Psychodynamic therapy is particularly valuable for people who want to understand the roots of their difficulties, not just manage symptoms. It’s especially well-suited for those with repeating patterns in relationships or life choices, people whose symptoms return after other treatments, and individuals seeking deeper personality changes. It also tends to work well for those experiencing depression, anxiety disorders, personality disorders, eating disorders, and chronic interpersonal difficulties — particularly when these mental health conditions seem rooted in deeper psychological issues rather than isolated circumstances.
Is psychodynamic therapy evidence-based?
Yes. Multiple randomized controlled trials and meta-analyses demonstrate that psychodynamic psychotherapy is an empirically supported treatment with effectiveness comparable to other evidence-based therapies. One major meta-analysis (Shedler, 2010) found large effect sizes for overall symptom improvement, interpersonal functioning, and quality of life. A distinctive finding: the benefits of psychodynamic therapy often continue growing even after treatment has ended — suggesting deeper psychological roots are being addressed rather than just acute symptoms. This ongoing symptom improvement distinguishes psychodynamic therapy from therapies with faster but less durable effects.
What's the difference between psychodynamic therapy and psychoanalysis?
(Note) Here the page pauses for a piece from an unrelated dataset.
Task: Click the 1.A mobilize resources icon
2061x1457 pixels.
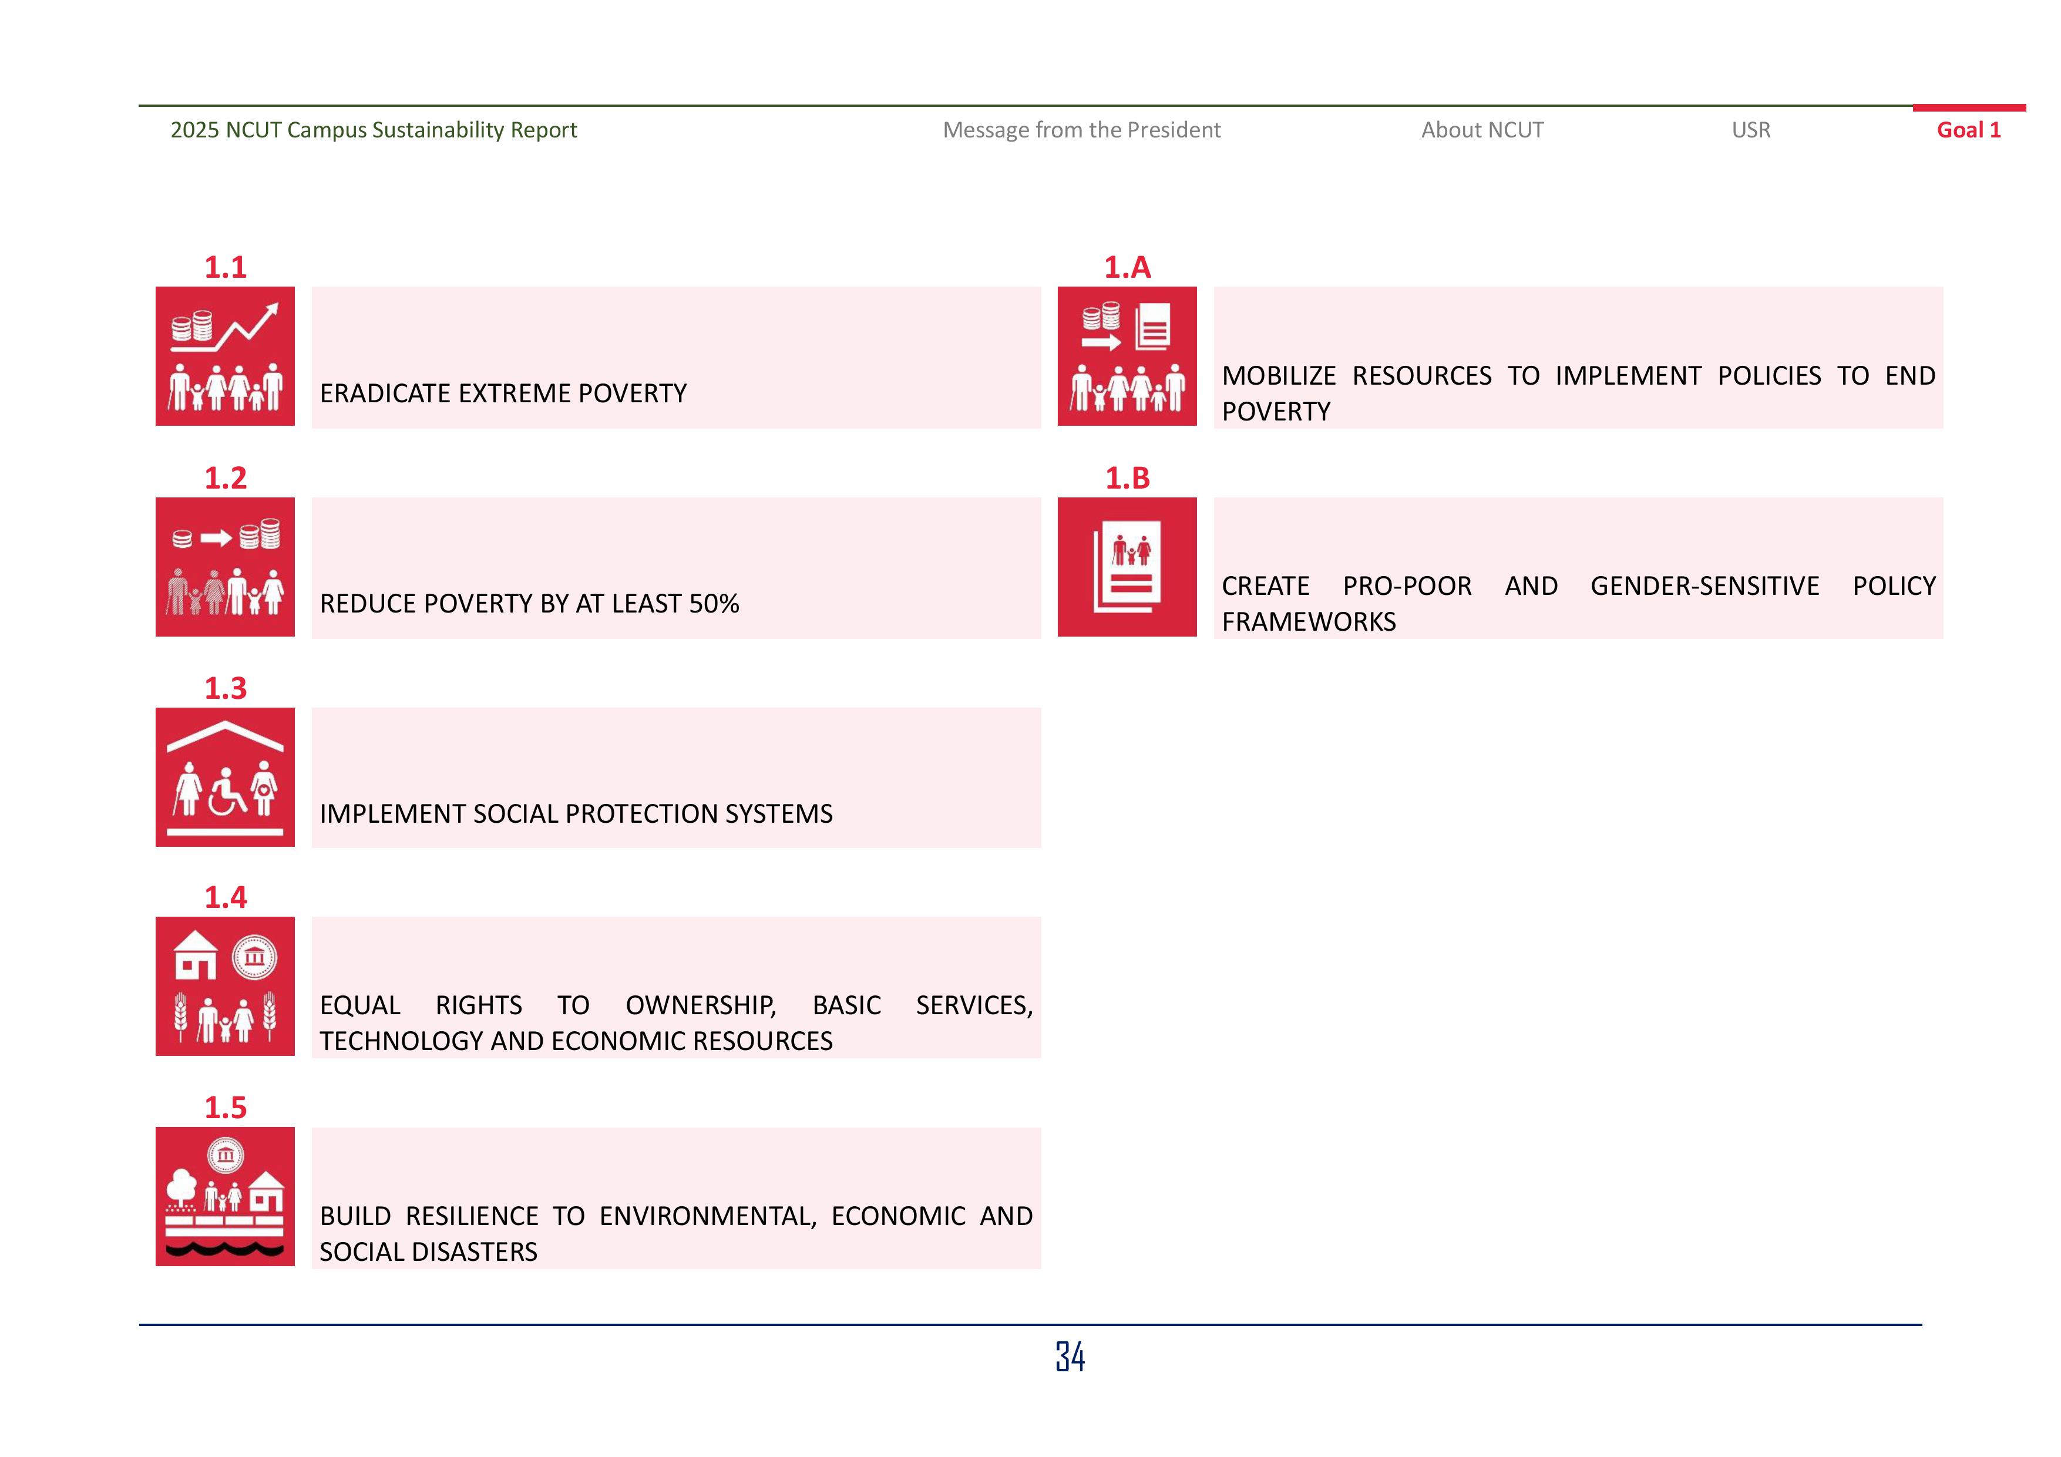Action: pyautogui.click(x=1127, y=356)
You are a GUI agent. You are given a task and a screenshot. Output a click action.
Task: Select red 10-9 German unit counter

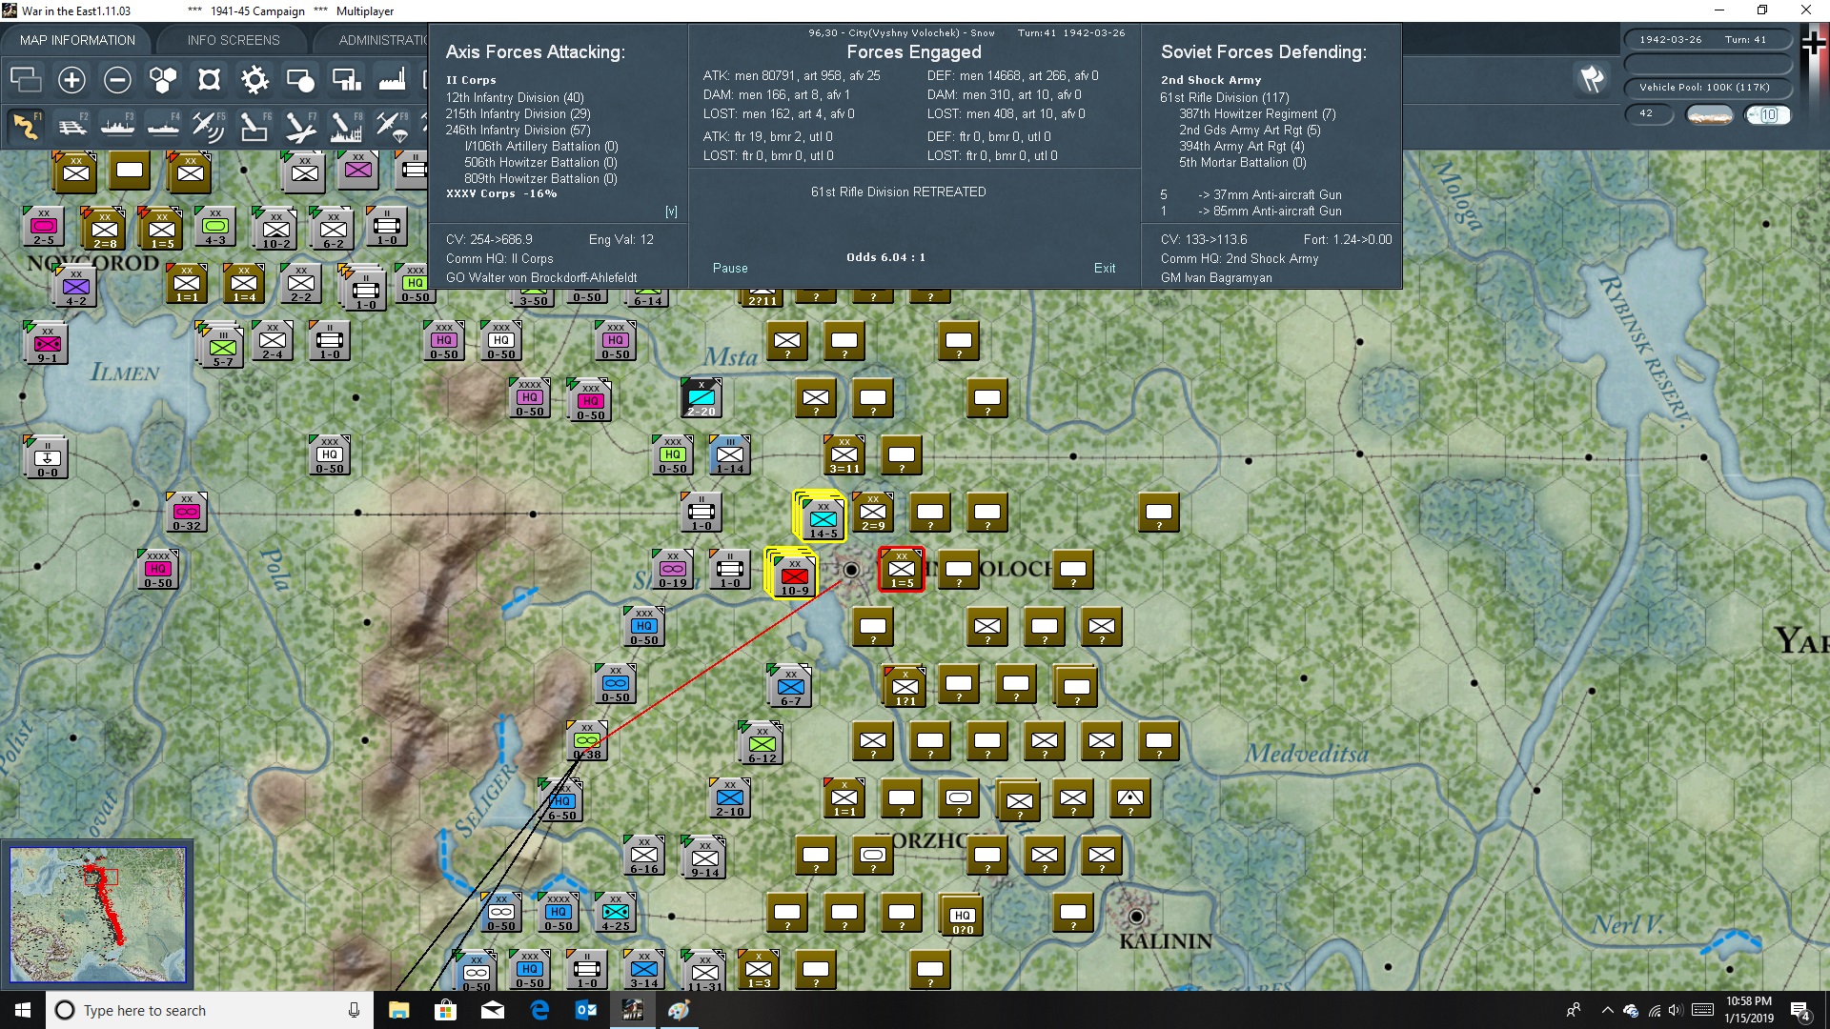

Psychodynamic therapy evolved from psychoanalytic therapy but is more practical for most people. Psychoanalytic therapy (psychoanalysis) typically involves multiple sessions per week over several years and follows classical psychoanalytic technique more closely — including more intensive use of free association and dream analysis. Psychodynamic psychotherapy usually meets once weekly, is more focused, and integrates modern research on attachment, neuroscience, and relational dynamics. Both explore unconscious processes and how early experiences shape present behavior — psychodynamic therapy does so in a more accessible, contemporary format. Our practice includes therapists trained in both psychoanalytic and psychodynamic approaches.
How long does psychodynamic therapy take?
Treatment length varies based on your goals. Brief psychodynamic therapy or short-term psychodynamic psychotherapy typically runs 12–20 sessions and focuses on a more specific concern. Many people choose long-term psychodynamic therapy for more comprehensive transformation of longstanding patterns — this can range from several months to a few years. Unlike therapies psychodynamic work is sometimes compared to unfavorably on length, the duration reflects the depth of change being pursued: understanding and shifting core personality patterns and relationship dynamics takes more time than learning specific coping skills. Our therapists will discuss what timeline makes sense for your situation.
What mental health conditions does psychodynamic therapy treat?
Psychodynamic therapy effectively treats depression, anxiety disorders (including generalized anxiety, social anxiety disorder, and panic disorder), post-traumatic stress disorder and complex trauma, personality disorders, eating disorders including bulimia nervosa, substance use concerns, and chronic difficulties in interpersonal relationships. Research confirms this therapeutic approach creates lasting overall symptom improvement across a wide range of psychological disorders and common mental disorders. It’s particularly effective when mental health symptoms stem from deeper psychological patterns — or when symptoms return after other treatments have provided only temporary relief.